# WHAT THE TASK REQUIRES
Return verbatim the lines that run from the one holding "This screenshot has width=819, height=1456." to the end of the listing, both ends included, without the pictures.

# DATA LISTING
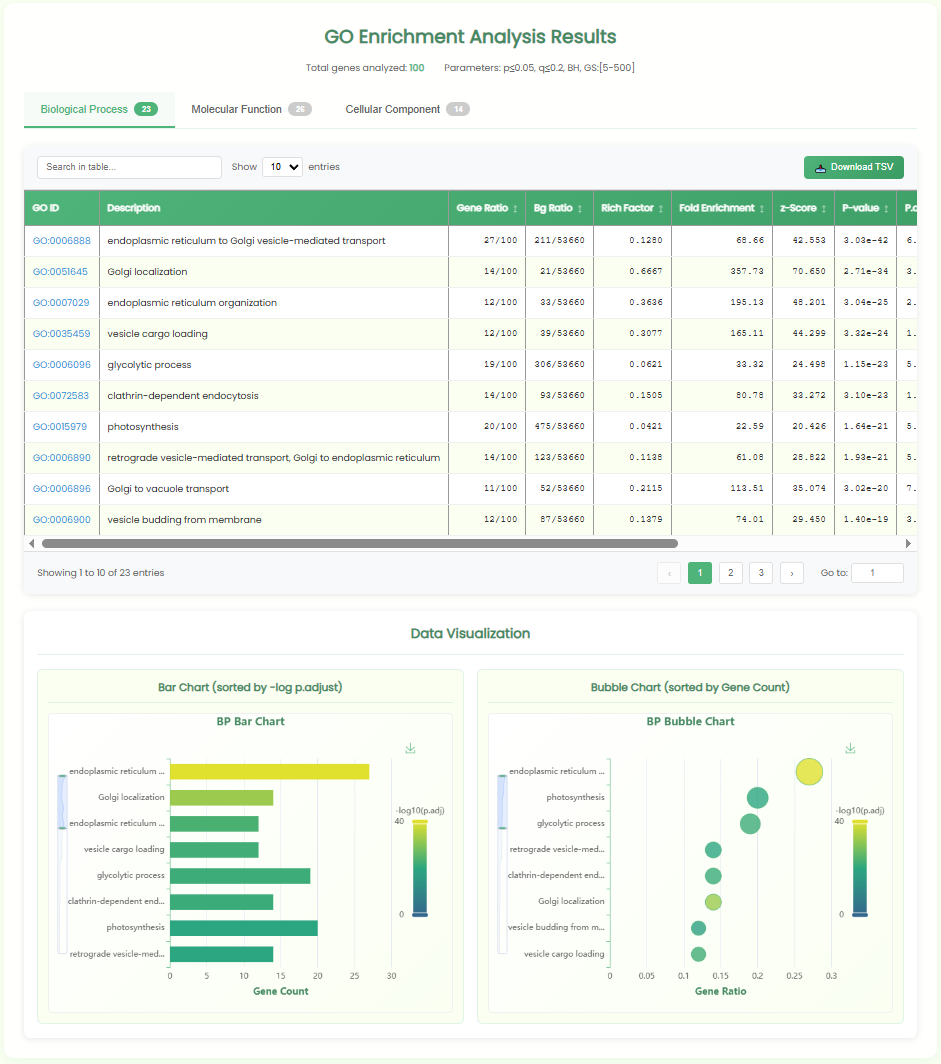Download the BP Bubble Chart image

[x=850, y=748]
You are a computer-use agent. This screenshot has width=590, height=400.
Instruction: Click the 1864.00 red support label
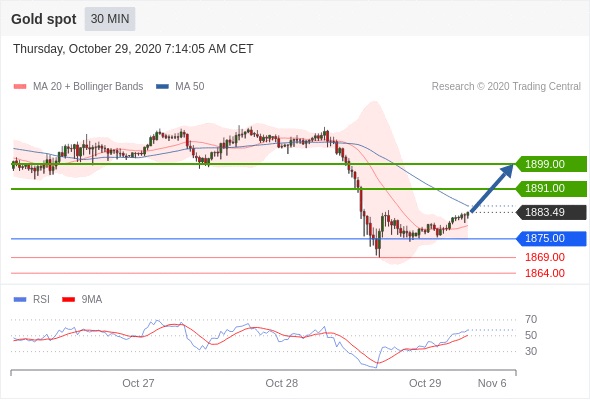(545, 273)

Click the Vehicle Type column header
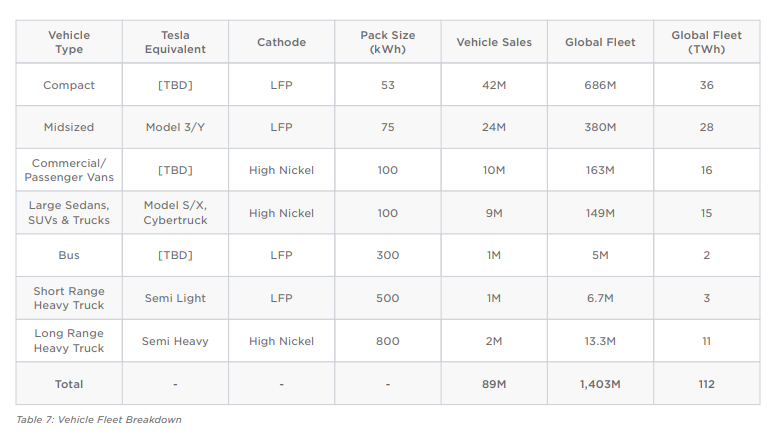pos(69,42)
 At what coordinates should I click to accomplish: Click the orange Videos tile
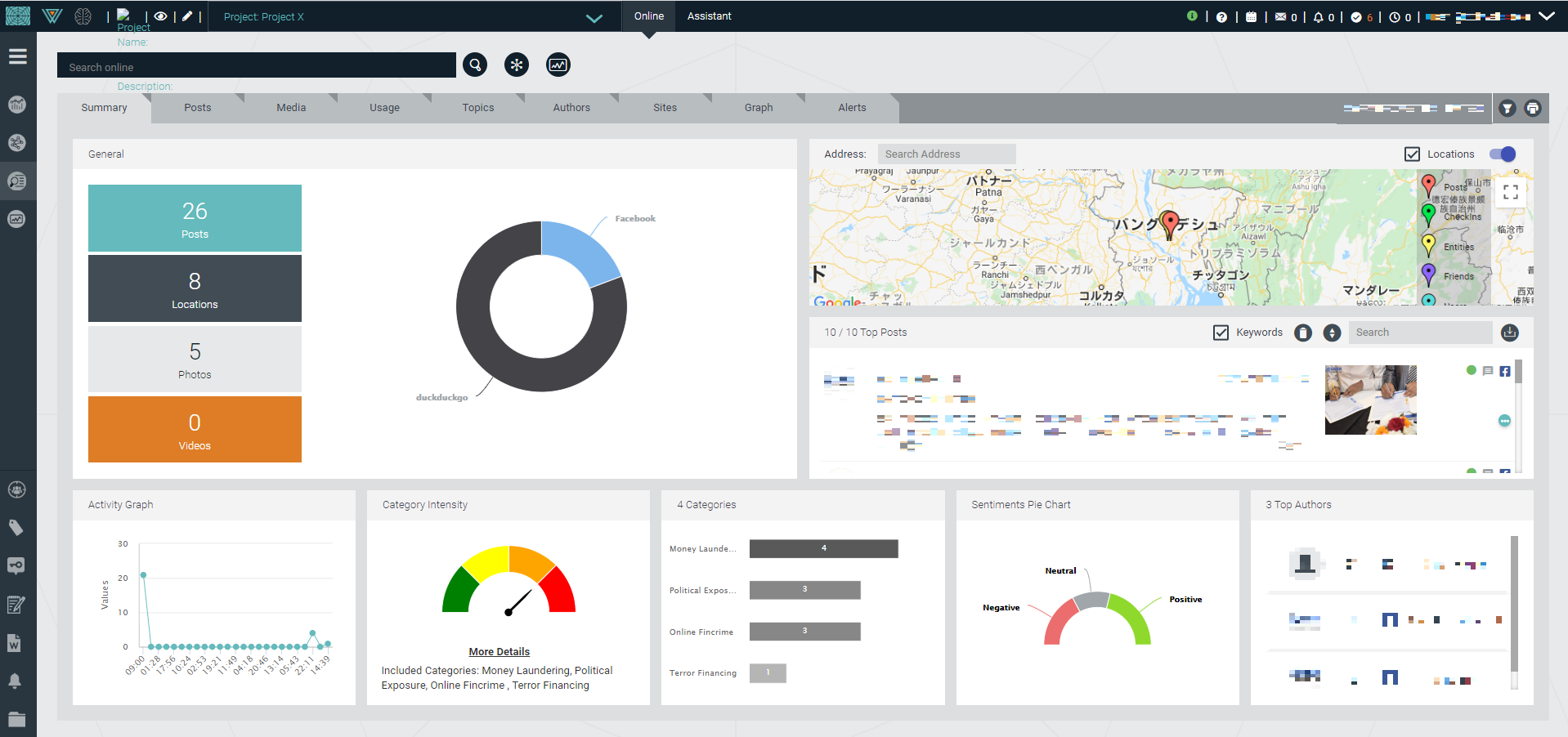pos(195,430)
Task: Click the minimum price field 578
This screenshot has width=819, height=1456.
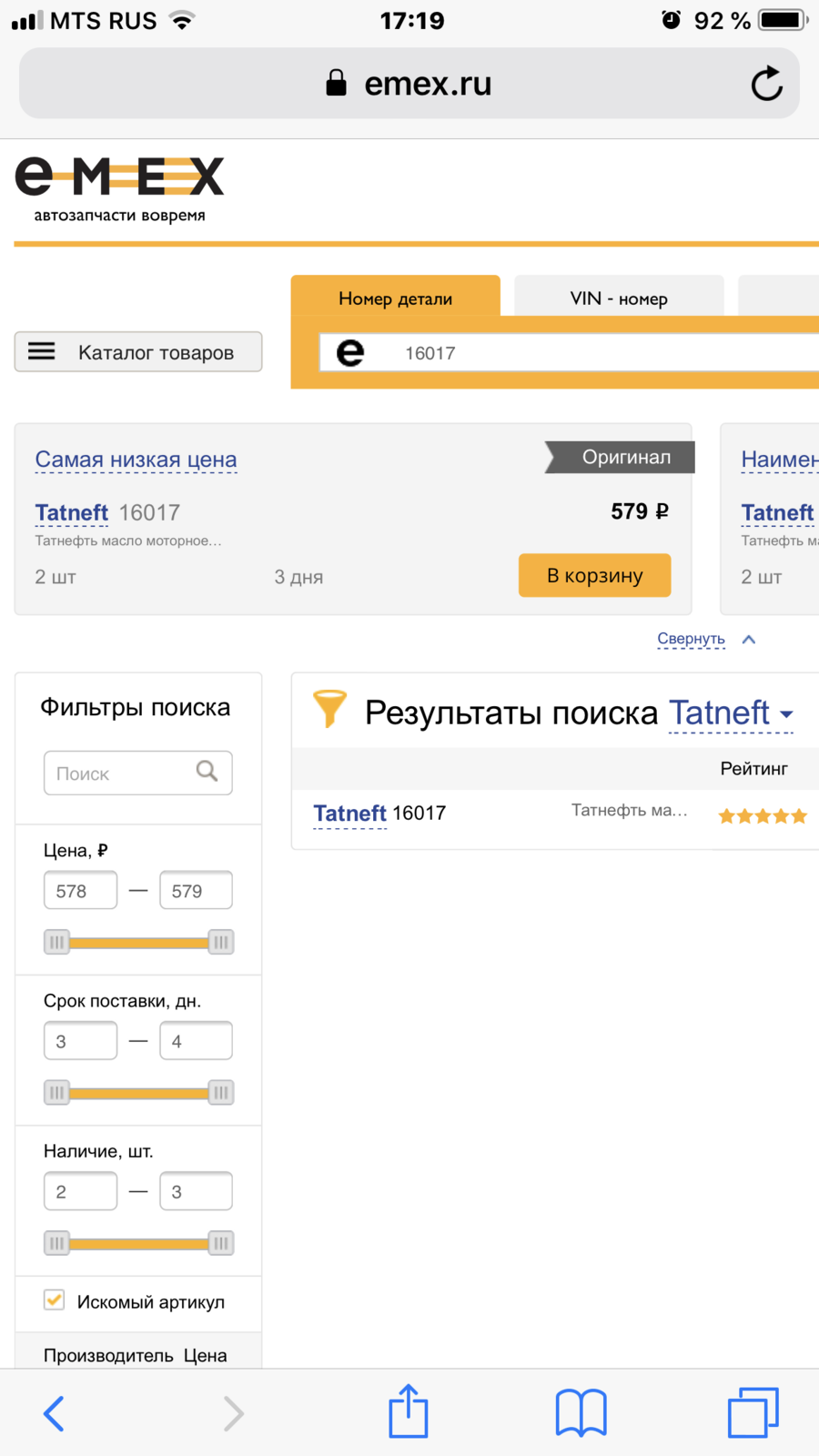Action: pos(81,890)
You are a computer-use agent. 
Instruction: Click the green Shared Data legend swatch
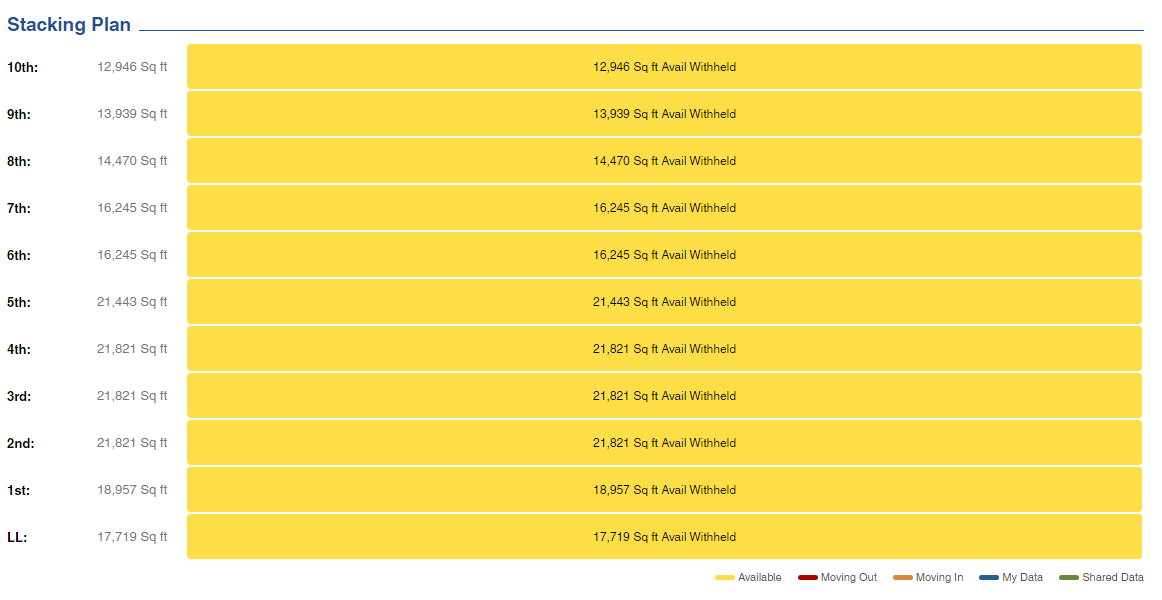[x=1069, y=578]
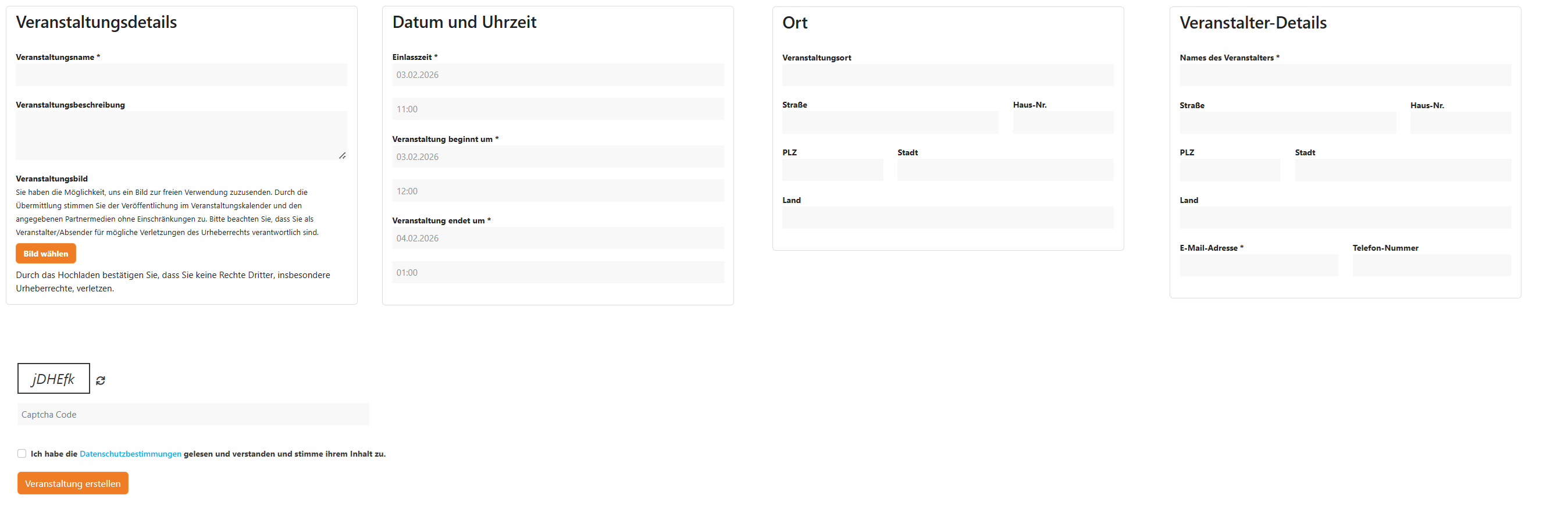Click the Names des Veranstalters field
This screenshot has width=1568, height=527.
click(x=1345, y=76)
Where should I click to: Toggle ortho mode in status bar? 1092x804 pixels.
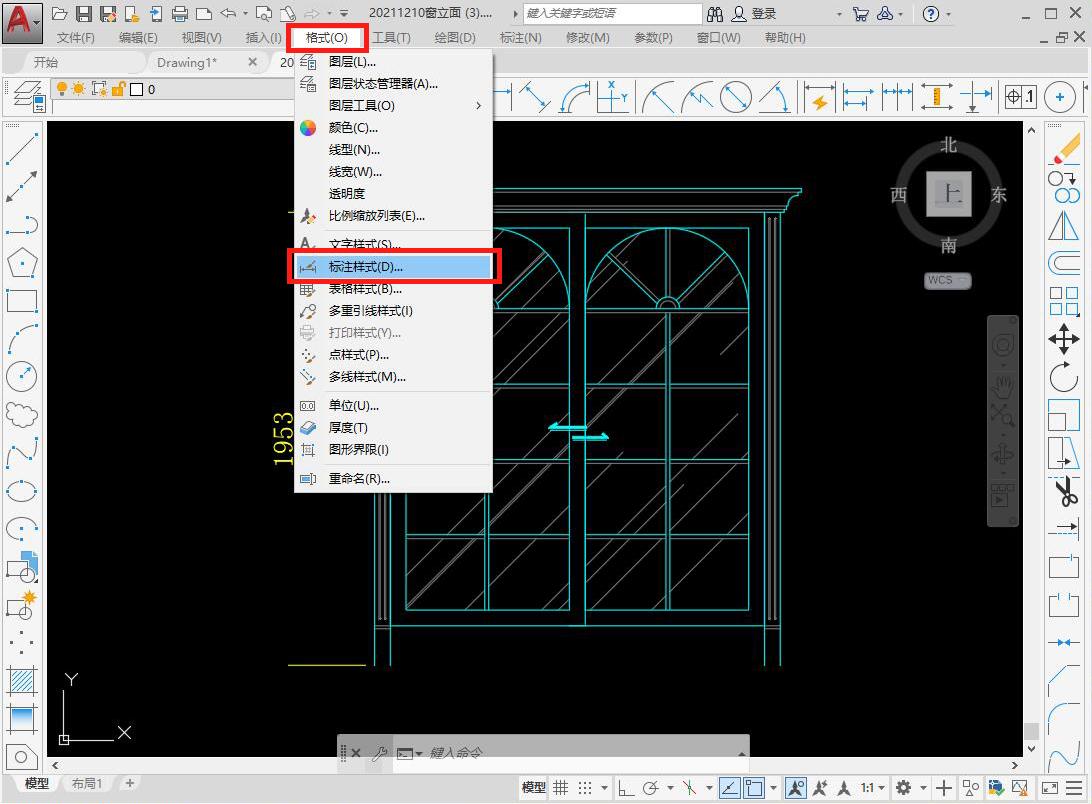point(624,788)
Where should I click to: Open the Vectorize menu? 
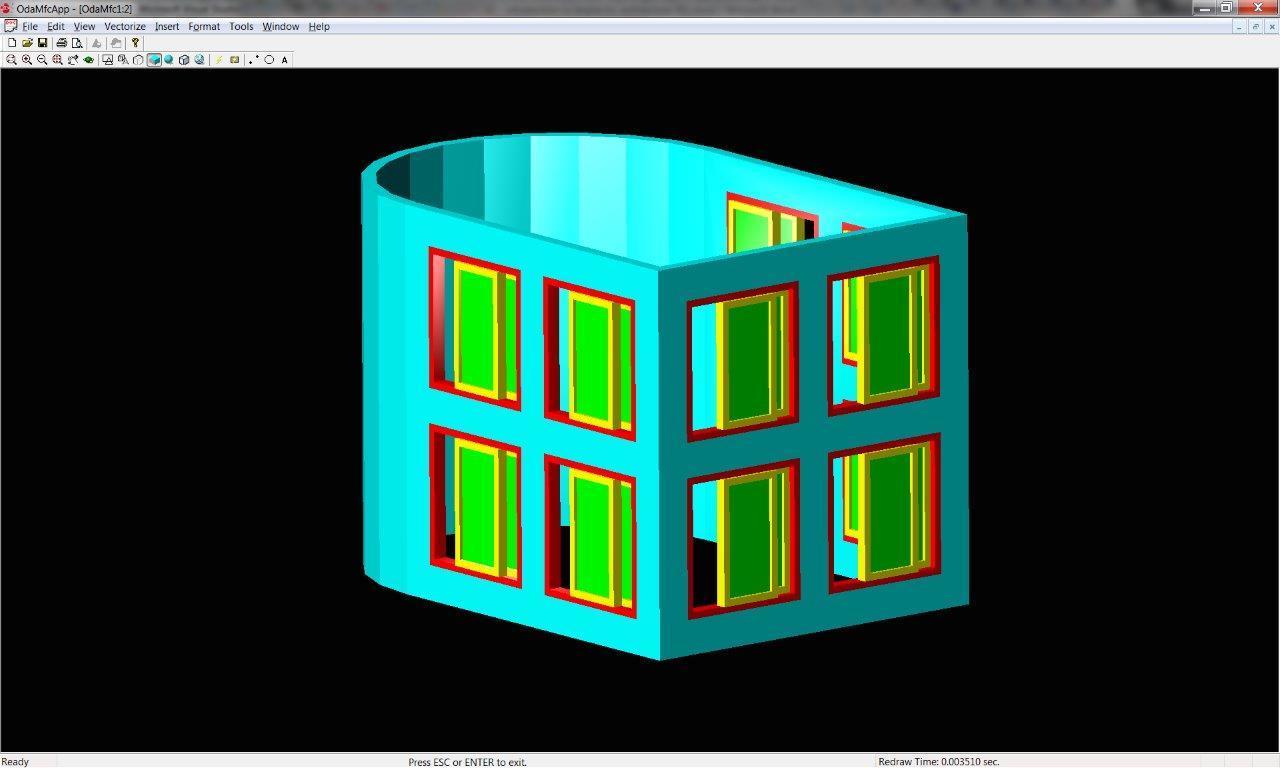[x=124, y=26]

# WRITTEN RESPONSE
This screenshot has width=819, height=1456.
Action: pos(81,890)
You are a computer-use agent. 
Instruction: Click the green Shared Data legend swatch
[x=1069, y=578]
Click the Names des Veranstalters field
This screenshot has width=1568, height=527.
click(x=1345, y=76)
Where should I click to: Toggle ortho mode in status bar? 1092x804 pixels.
point(624,788)
Where should I click to: Open the Vectorize menu? 
[x=124, y=26]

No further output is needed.